### Problema curto 1
Reproduza palavra por palavra, no texto sobre a imparcialidade do julgador, tudo o que vai de "Reportou-se à jurisprudência" até "julgar (ADI 4.414).".

┌─ Texto

IMPARCIALIDADE DO JULGADOR E PRODUÇÃO DE PROVAS – JULGAMENTO DE RHC – INFORMATIVO STF Nº. 988:

 

Em conclusão de julgamento e ante o empate na votação, a Segunda Turma deu parcial provimento a agravo regimental em recurso ordinário em habeas corpus, para declarar a nulidade da sentença condenatória proferida nos autos de processo penal, por violação à imparcialidade do julgador.

No ato impugnado, o ministro Edson Fachin (relator) negou seguimento ao recurso ordinário. Explicitou que o recorrente sustentava a quebra de imparcialidade do juiz condutor da ação penal, substancialmente sob a argumentação de que: (i) ao tomar diretamente o depoimento de colaboradores no momento da celebração de acordo de colaboração premiada, o magistrado teria participado da própria produção da prova na fase investigativa, exercendo, ao menos materialmente, as atribuições próprias dos órgãos de persecução. Por tais razões, estaria caracterizada hipótese de impedimento estabelecida no art. 252 do Código de Processo Penal (CPP) (1), notadamente em seu inciso II; e (ii) ao determinar ex officio a juntada aos autos de documentos utilizados para fundamentar a condenação, após a apresentação de alegações finais, o magistrado teria suprido a insuficiência probatória da acusação prevista no art. 156 do CPP (2). Este cenário, na visão da defesa, acarretaria a absolvição do acusado, ora recorrente.

Prevaleceu o voto do ministro Gilmar Mendes, que foi acompanhado pelo min. Ricardo Lewandowski.

O ministro Gilmar Mendes afirmou que este recurso trata da proteção à imparcialidade jurisdicional e de sua efetividade. Frisou ainda a importância da imparcialidade como base da jurisdição.

Reportou-se à jurisprudência do Supremo Tribunal Federal (STF) no sentido da inconstitucionalidade de dispositivo legal em que autorizada a possibilidade de o julgador realizar a coleta de provas que poderiam servir, mais tarde, como fundamento da sua própria decisão (ADI 1.570). De igual modo, mencionou entendimento do STF segundo o qual o princípio fundante do sistema ora analisado, a toda evidência, é o princípio acusatório, norma decorrente do due process of law e prevista de forma marcante no art. 129, I, da Constituição Federal (CF) (3), o qual exige que o processo penal seja marcado pela clara divisão entre as funções de acusar, defender e julgar (ADI 4.414).

└─

### Problema curto 2
Edite os registros trocando "screenshot" por "screen capture" e repita-os com todo o resto igual. Deixe as imagens fora da resposta.

┌─ Lista de registros

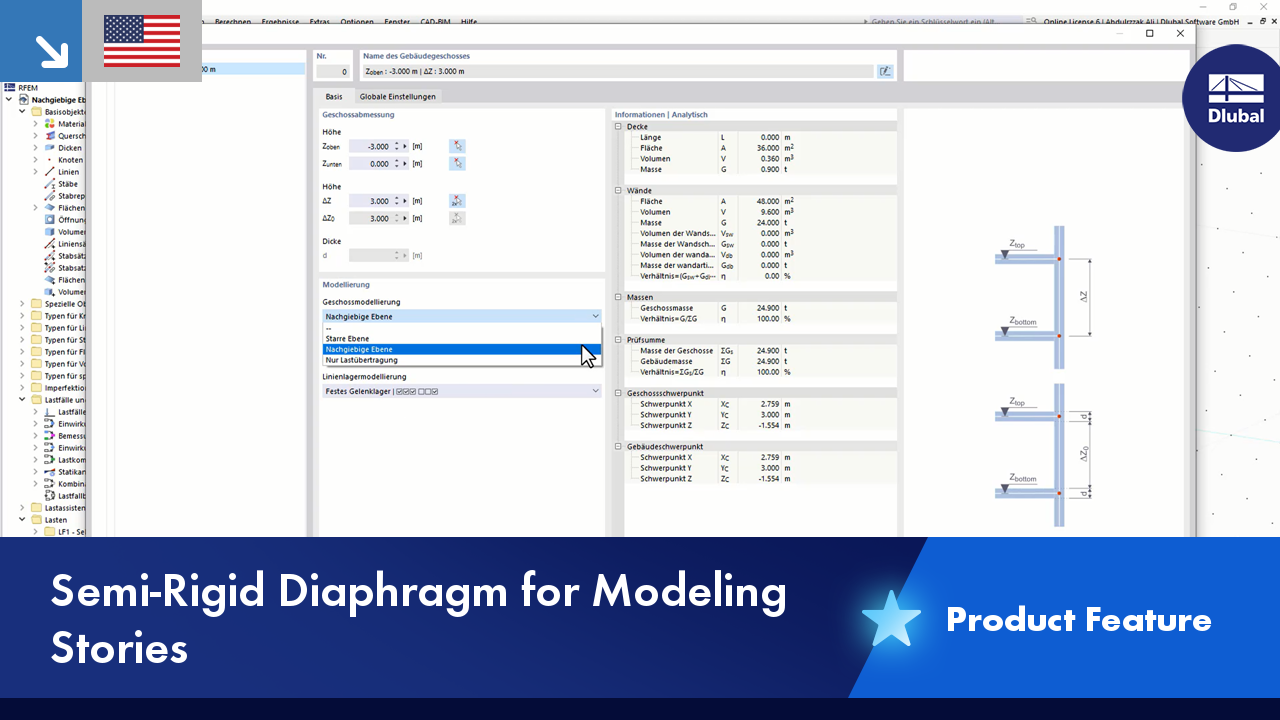The image size is (1280, 720).
Task: Collapse the Decke information section
Action: (x=617, y=126)
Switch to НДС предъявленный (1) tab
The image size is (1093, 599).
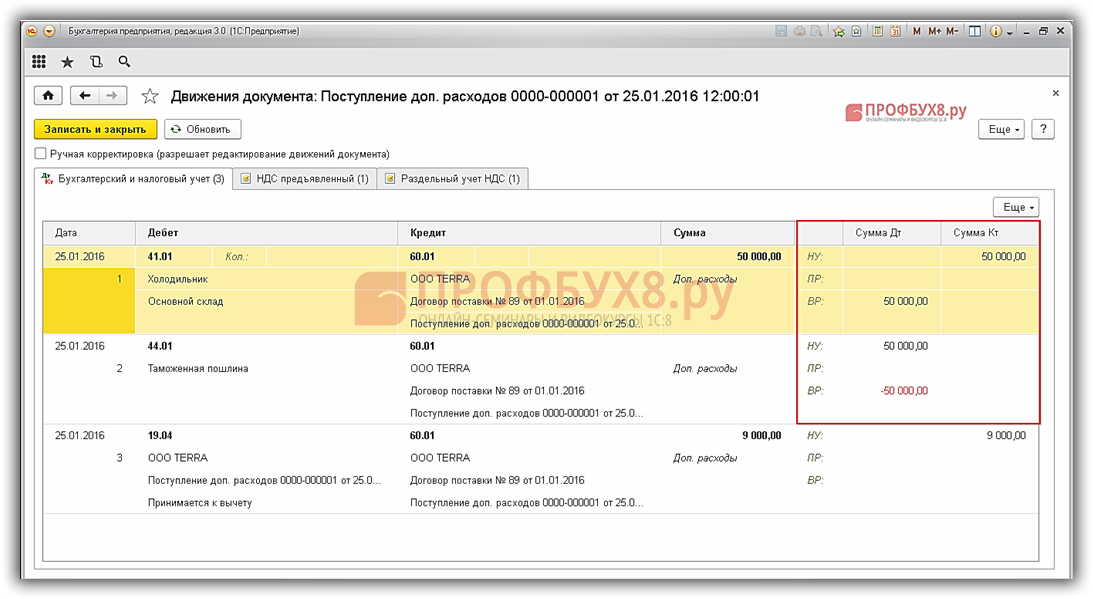[305, 179]
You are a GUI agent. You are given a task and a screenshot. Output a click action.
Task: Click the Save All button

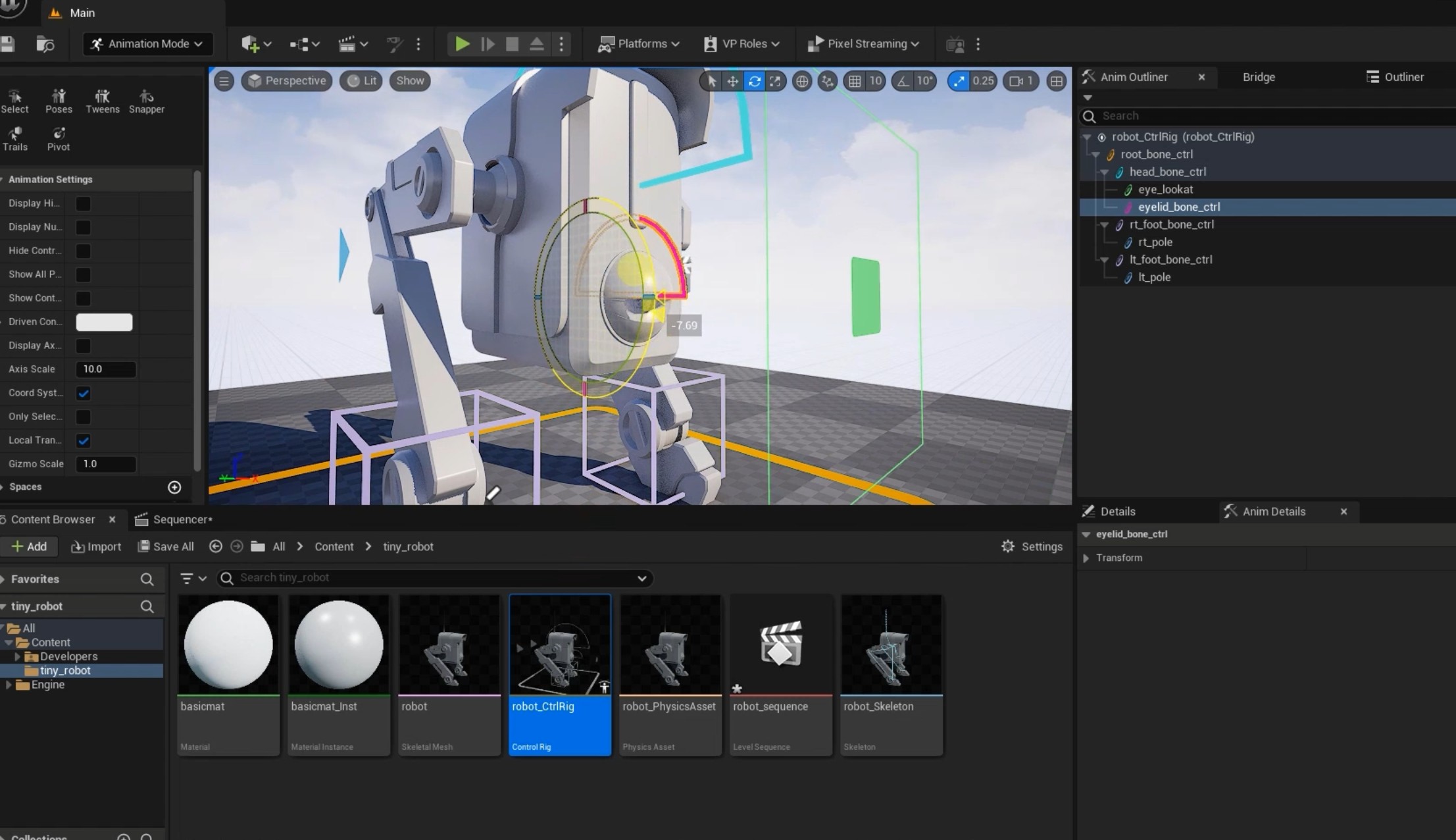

└─

### Solução da tarefa 1
Reportou-se à jurisprudência do Supremo Tribunal Federal (STF) no sentido da inconstitucionalidade de dispositivo legal em que autorizada a possibilidade de o julgador realizar a coleta de provas que poderiam servir, mais tarde, como fundamento da sua própria decisão (ADI 1.570). De igual modo, mencionou entendimento do STF segundo o qual o princípio fundante do sistema ora analisado, a toda evidência, é o princípio acusatório, norma decorrente do due process of law e prevista de forma marcante no art. 129, I, da Constituição Federal (CF) (3), o qual exige que o processo penal seja marcado pela clara divisão entre as funções de acusar, defender e julgar (ADI 4.414).

### Solução da tarefa 2
The image size is (1280, 720).
Task: Collapse the Decke information section
Action: (x=617, y=126)
Switch to НДС предъявленный (1) tab
The image size is (1093, 599).
[305, 179]
You are a GUI agent. You are given a task and a screen capture. Output a click action.
Task: Click the Save All button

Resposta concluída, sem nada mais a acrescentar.